--- START ---

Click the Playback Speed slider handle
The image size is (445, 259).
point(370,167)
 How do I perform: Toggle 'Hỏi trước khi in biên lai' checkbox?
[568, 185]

--- END ---

Output all of the records exactly, with nothing omitted.

• THE ANSWER:
Click the Playback Speed slider handle
The image size is (445, 259).
point(370,167)
 How do I perform: Toggle 'Hỏi trước khi in biên lai' checkbox?
[568, 185]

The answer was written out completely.